In the 1970s and 1980s, you couldn’t turn on a rock radio station without hearing a song from The Moody Blues. The English rocker trio — Justin Hayward, John Lodge and Graeme Edge — have sold more than 55 million albums, won dozens of awards, and topped charts around the world with a lengthy list of hits that includes Gemini Dream, Nights in White Satin, In Your Wildest Dreams, and Seventh Sojourn.
Along the way, band member John Lodge developed a serious passion for wine. Although he lives in England, he also has a place in Provence, France, where, he says, he enjoys some very good rosé wines.
And earlier this year, he partnered with Napa Valley’s Behrens & Hitchcock Winery to release Krisemma, a red Bordeaux-style blend that retails for $100 a bottle. Although the wine isn’t available in the Canadian market, email info@behrensandhitchcock or call 707-942-0619 for more information.
As for The Moody Blues, the band is back on the road, touring across Canada this fall. Click here for tour dates.
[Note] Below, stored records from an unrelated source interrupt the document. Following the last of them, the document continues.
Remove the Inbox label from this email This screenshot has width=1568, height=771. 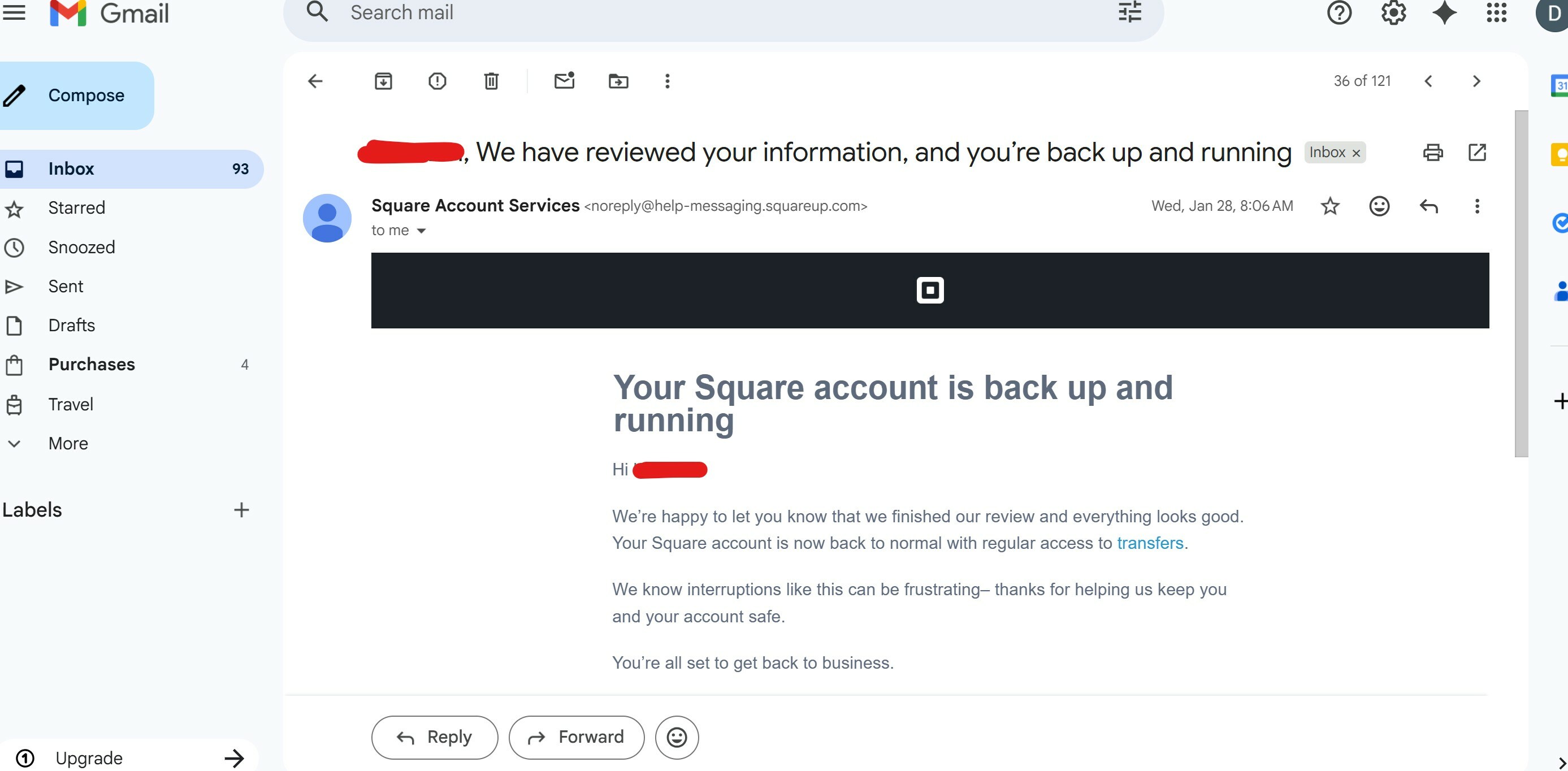[x=1356, y=153]
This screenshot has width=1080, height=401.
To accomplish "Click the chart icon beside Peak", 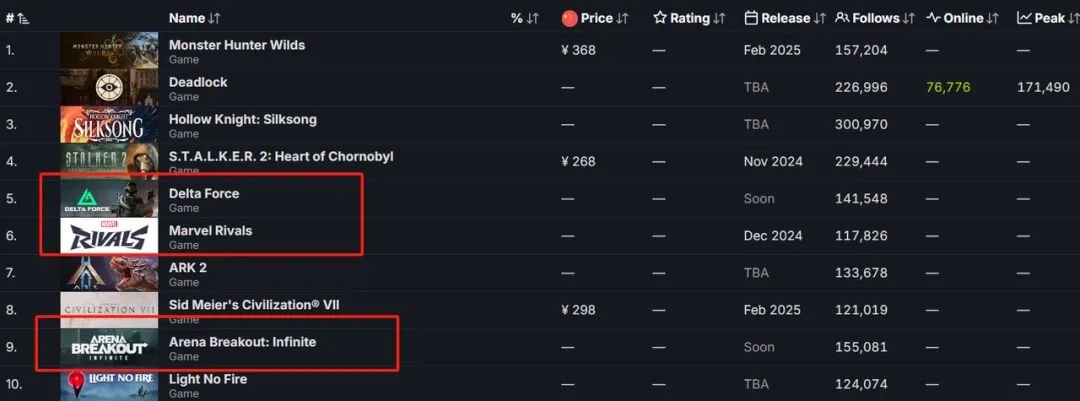I will click(1024, 18).
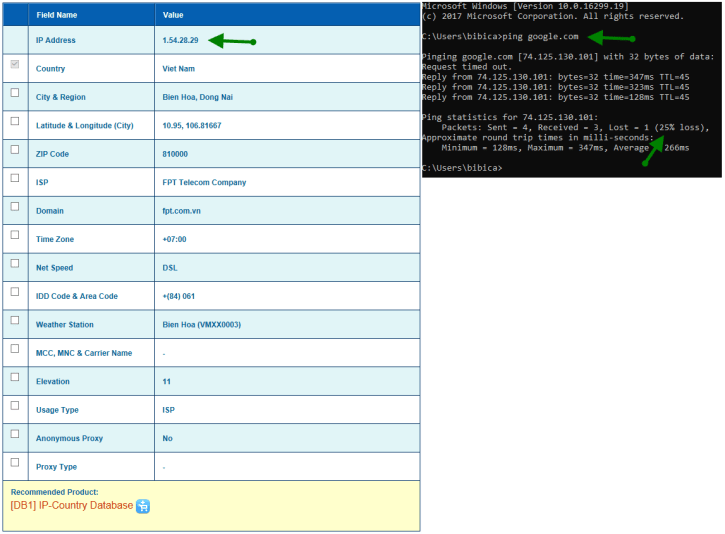Toggle the Country checkbox
This screenshot has width=725, height=534.
(14, 64)
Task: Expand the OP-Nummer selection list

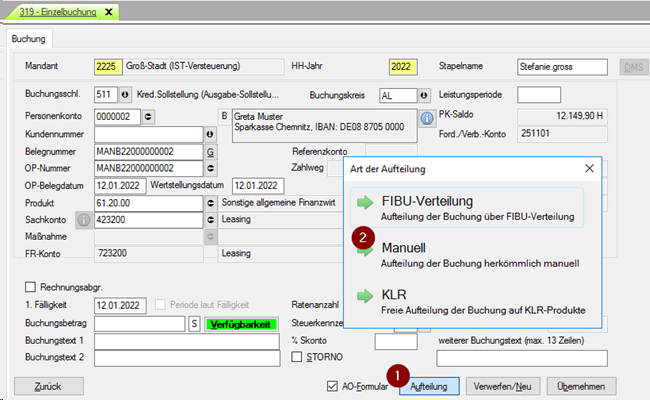Action: (210, 169)

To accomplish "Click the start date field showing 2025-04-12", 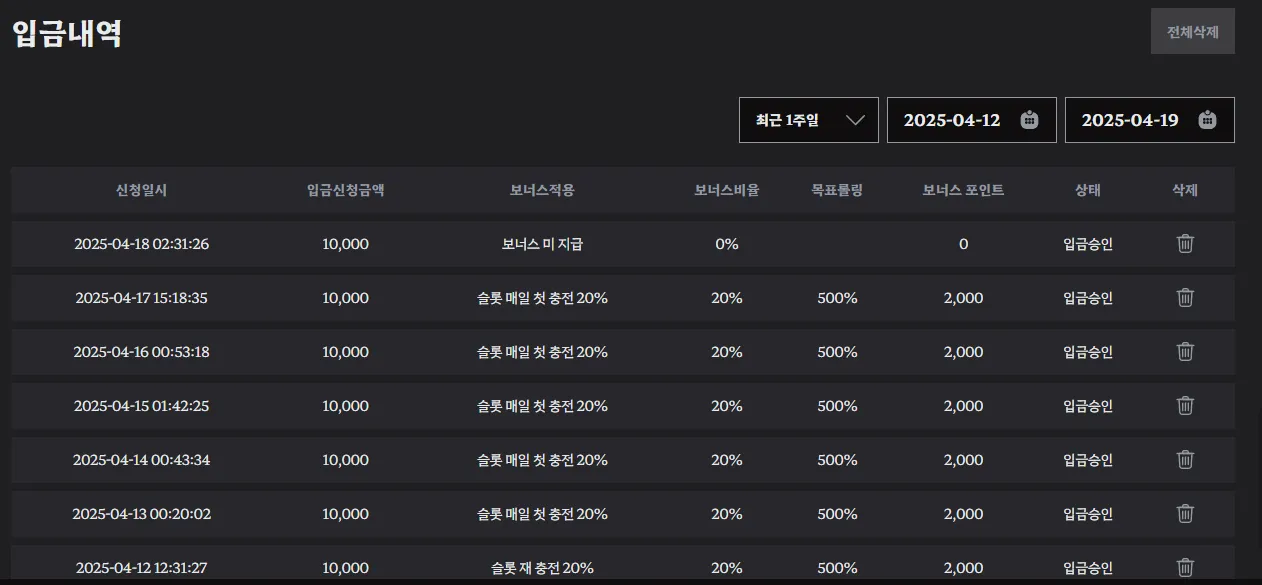I will pos(972,120).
Q: How did you become interested in wine?
When I was a teenager, you’d go to a Chinese restaurant and have a nice bottle of German wine. I suppose that’s really where it started.
But, then, I was really interested in France, and in Burgundy and its white wines in particular, Meursault and Montrachet.
The headmistress at the school where my daughter went, her husband was a grand commander of Burgundy, one of the great wine tasters. His name is Richard Staples, and he was the No. 1 wine taster in the UK.
One day he invited me to go to Clos du Vougeot in Burgundy, where the Hospice de Beaune is. I went there with him and it was a thrilling experience, so we went back and forth there a couple of times, and one day, he said, ‘I have a surprise for you.’
That’s when they made me a Chevalier de Tastevin. Yes, I could become a real sommelier if I ever wanted a day job.
Q: What wine do you drink back stage at concerts?
Stag’s Leap is the white wine that I drink when I’m on tour. That’s what’s in my dressing room. Stag’s Leap Chardonnay, two bottles in case I have guests. That’s part of my rider. No cheese, though, or bread. Nothing like that. Just the wine. It’s one of the niceties of life, to have a bottle of wine and enjoy a glass or two after a concert.
Q: What is Krisemma?
It’s called Krisemma — that’s because my son is Kristian with a K, and my daughter is called Emily. Emma. It is such a great name for a wine. It’s now drinking, if I may say so, absolutely wonderfully.
We [Behrens & Hitchcock Winery] talked about wine and I said I always love a fine red wine, and we discussed it some more, and they made this wine for me — a cabernet sauvignon-syrah-merlot-cabernet franc blend. It’s a blend, unfiltered, which makes it more special for me, and natural fermentation.
Q: Do you have any future winemaking plans?
We just launched this June in Napa, so we’ll see how it goes, how people react to it.
But we’re living just south of London [England] and I do have grapes growing here. Last year we bottled our first wine from here. It was a great experiment, but I think the flowers enjoyed the wine more than we did. We used the first vintage as nourishment for the garden. [He laughs.]
But we made some more, a red, which has come out more like a blush. We’ll open the first bottle of that in a month or so. My daughter has been making it, Emily. She’s very knowledgeable on wine. She comes wine tasting with my wife and I to different places.
Q: If you could share a bottle of wine with anyone, alive or dead, who would it be?
I was inspired to be a musician by Buddy Holly, so it probably would have been nice to sit down with a couple of Fender Stratocaster guitars and strum along to Peggy Sue and drink a nice glass of wine with Buddy Holly. That would have been really nice. Because he died so young, he probably didn’t get the privilege of just sitting down and enjoying a beautiful bottle of wine.
Red or white? He was from Texas, so I would think red. But I’m going to take the Stag’s Leap (Chardonnay) and a Montrachet just in case. And I’d take my own wine, a bottle of the Krisemma.
Q: Why do you love wine?
Wine isn’t just about tasting the wine. It’s about the culture, and where people live and the history of those vineyards, hundreds and hundreds of years. It’s fascinating.